* _The task_
From the line containing "Click the Customize gear icon" through the final line of the records, reproduce every line exactly.

Items from a data source

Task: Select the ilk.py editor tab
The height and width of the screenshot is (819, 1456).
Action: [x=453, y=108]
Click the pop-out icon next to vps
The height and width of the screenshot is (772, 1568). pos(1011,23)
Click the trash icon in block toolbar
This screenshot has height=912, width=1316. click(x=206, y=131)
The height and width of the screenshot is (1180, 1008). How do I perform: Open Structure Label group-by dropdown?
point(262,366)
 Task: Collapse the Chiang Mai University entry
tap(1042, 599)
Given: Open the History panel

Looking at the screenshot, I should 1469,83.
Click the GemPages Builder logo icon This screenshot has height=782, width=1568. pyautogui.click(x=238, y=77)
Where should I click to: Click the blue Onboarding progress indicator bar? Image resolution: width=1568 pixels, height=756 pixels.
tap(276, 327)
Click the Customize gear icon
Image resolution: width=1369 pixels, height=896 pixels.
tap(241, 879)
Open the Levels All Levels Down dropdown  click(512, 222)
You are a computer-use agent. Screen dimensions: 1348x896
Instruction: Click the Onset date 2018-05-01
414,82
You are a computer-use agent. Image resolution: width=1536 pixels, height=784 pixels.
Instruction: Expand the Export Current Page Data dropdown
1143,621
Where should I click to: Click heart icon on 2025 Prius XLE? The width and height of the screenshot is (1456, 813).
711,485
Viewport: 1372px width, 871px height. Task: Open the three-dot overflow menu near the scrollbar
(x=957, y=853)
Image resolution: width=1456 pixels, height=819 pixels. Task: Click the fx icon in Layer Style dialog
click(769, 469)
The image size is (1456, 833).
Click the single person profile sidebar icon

* _Answer to this problem_
Click the Customize gear icon
Image resolution: width=1369 pixels, height=896 pixels.
tap(241, 879)
Open the Levels All Levels Down dropdown  click(512, 222)
You are a computer-use agent. Screen dimensions: 1348x896
Instruction: Click the Onset date 2018-05-01
414,82
You are a computer-use agent. Image resolution: width=1536 pixels, height=784 pixels.
Instruction: Expand the Export Current Page Data dropdown
1143,621
Where should I click to: Click heart icon on 2025 Prius XLE? The width and height of the screenshot is (1456, 813).
711,485
Viewport: 1372px width, 871px height. Task: Open the three-dot overflow menu near the scrollbar
(x=957, y=853)
Image resolution: width=1456 pixels, height=819 pixels. Task: Click the fx icon in Layer Style dialog
click(769, 469)
The image size is (1456, 833).
Click the single person profile sidebar icon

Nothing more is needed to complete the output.